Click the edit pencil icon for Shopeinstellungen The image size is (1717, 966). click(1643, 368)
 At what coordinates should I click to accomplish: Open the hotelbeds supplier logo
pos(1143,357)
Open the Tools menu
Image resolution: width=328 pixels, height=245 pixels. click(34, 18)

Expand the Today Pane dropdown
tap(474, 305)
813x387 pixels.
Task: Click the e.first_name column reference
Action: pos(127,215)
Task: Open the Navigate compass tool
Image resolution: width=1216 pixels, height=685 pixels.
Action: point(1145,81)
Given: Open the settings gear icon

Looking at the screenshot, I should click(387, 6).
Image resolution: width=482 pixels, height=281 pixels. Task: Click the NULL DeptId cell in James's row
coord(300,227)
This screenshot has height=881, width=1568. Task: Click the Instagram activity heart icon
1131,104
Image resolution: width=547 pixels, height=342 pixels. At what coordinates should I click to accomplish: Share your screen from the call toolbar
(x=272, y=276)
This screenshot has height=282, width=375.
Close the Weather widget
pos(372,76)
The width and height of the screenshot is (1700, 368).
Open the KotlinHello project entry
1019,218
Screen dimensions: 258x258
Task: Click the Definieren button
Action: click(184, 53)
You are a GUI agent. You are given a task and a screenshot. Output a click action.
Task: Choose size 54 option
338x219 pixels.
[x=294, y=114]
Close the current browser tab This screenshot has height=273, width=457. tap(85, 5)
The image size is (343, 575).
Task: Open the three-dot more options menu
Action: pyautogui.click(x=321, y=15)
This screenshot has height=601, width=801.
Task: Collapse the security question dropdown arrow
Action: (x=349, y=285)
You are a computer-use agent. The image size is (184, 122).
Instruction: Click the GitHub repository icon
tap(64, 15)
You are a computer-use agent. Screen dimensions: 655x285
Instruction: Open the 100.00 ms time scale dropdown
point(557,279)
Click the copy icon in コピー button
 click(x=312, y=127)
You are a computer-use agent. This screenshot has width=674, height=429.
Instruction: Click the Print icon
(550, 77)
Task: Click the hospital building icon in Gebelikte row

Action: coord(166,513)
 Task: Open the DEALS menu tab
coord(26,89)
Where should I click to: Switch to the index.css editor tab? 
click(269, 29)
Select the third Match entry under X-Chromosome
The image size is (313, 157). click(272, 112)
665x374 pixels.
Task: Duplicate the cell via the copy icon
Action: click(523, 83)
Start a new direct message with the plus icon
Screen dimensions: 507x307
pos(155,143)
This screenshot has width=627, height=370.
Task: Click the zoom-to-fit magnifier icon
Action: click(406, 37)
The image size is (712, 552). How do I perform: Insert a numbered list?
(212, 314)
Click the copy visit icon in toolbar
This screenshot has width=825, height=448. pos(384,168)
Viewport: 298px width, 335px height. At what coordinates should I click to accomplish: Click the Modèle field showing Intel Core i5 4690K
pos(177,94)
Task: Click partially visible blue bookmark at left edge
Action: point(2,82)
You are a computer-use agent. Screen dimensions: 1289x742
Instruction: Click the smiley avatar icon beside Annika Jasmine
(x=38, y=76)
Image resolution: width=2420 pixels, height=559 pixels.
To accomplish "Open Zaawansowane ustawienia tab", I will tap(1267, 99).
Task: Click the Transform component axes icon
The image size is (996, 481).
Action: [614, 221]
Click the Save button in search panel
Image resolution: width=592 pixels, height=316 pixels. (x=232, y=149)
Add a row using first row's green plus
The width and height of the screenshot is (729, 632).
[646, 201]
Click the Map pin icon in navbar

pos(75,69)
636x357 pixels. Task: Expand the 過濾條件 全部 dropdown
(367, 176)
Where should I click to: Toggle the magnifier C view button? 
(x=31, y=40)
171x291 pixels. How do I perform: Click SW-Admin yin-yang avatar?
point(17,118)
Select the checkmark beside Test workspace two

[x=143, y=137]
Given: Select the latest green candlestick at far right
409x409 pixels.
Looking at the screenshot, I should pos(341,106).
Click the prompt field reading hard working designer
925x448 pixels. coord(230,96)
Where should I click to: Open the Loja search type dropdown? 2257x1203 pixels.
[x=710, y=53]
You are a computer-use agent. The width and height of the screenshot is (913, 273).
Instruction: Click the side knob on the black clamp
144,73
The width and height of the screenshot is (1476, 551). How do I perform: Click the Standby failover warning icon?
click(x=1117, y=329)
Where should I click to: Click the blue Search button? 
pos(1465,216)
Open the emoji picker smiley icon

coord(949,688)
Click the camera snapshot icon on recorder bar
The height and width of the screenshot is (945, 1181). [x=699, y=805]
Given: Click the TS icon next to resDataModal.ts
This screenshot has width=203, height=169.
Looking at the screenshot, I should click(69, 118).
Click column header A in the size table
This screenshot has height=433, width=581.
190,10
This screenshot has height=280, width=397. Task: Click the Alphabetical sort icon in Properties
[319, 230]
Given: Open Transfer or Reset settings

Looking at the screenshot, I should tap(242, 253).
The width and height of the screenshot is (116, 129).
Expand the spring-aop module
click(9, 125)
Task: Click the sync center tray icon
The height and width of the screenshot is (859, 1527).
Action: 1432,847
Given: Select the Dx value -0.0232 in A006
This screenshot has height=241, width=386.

● **Problem requirements**
Rewrite the records from the first line up to and including the line with "click(269, 29)", replacing "Weather widget" with "Clock widget" and leaving everything else as it is.

● **Solution below**
Click the edit pencil icon for Shopeinstellungen The image size is (1717, 966). click(1643, 368)
 At what coordinates should I click to accomplish: Open the hotelbeds supplier logo
pos(1143,357)
Open the Tools menu
Image resolution: width=328 pixels, height=245 pixels. click(34, 18)

Expand the Today Pane dropdown
tap(474, 305)
813x387 pixels.
Task: Click the e.first_name column reference
Action: pos(127,215)
Task: Open the Navigate compass tool
Image resolution: width=1216 pixels, height=685 pixels.
Action: point(1145,81)
Given: Open the settings gear icon

Looking at the screenshot, I should click(387, 6).
Image resolution: width=482 pixels, height=281 pixels. Task: Click the NULL DeptId cell in James's row
coord(300,227)
This screenshot has height=881, width=1568. Task: Click the Instagram activity heart icon
1131,104
Image resolution: width=547 pixels, height=342 pixels. At what coordinates should I click to accomplish: Share your screen from the call toolbar
(x=272, y=276)
This screenshot has height=282, width=375.
Close the Clock widget
pos(372,76)
The width and height of the screenshot is (1700, 368).
Open the KotlinHello project entry
1019,218
Screen dimensions: 258x258
Task: Click the Definieren button
Action: click(184, 53)
You are a GUI agent. You are given a task and a screenshot. Output a click action.
Task: Choose size 54 option
338x219 pixels.
[x=294, y=114]
Close the current browser tab This screenshot has height=273, width=457. tap(85, 5)
The image size is (343, 575).
Task: Open the three-dot more options menu
Action: pyautogui.click(x=321, y=15)
This screenshot has height=601, width=801.
Task: Collapse the security question dropdown arrow
Action: (x=349, y=285)
You are a computer-use agent. The image size is (184, 122).
Instruction: Click the GitHub repository icon
tap(64, 15)
You are a computer-use agent. Screen dimensions: 655x285
Instruction: Open the 100.00 ms time scale dropdown
point(557,279)
Click the copy icon in コピー button
 click(x=312, y=127)
You are a computer-use agent. This screenshot has width=674, height=429.
Instruction: Click the Print icon
(550, 77)
Task: Click the hospital building icon in Gebelikte row

Action: coord(166,513)
 Task: Open the DEALS menu tab
coord(26,89)
Where should I click to: Switch to the index.css editor tab? 
click(269, 29)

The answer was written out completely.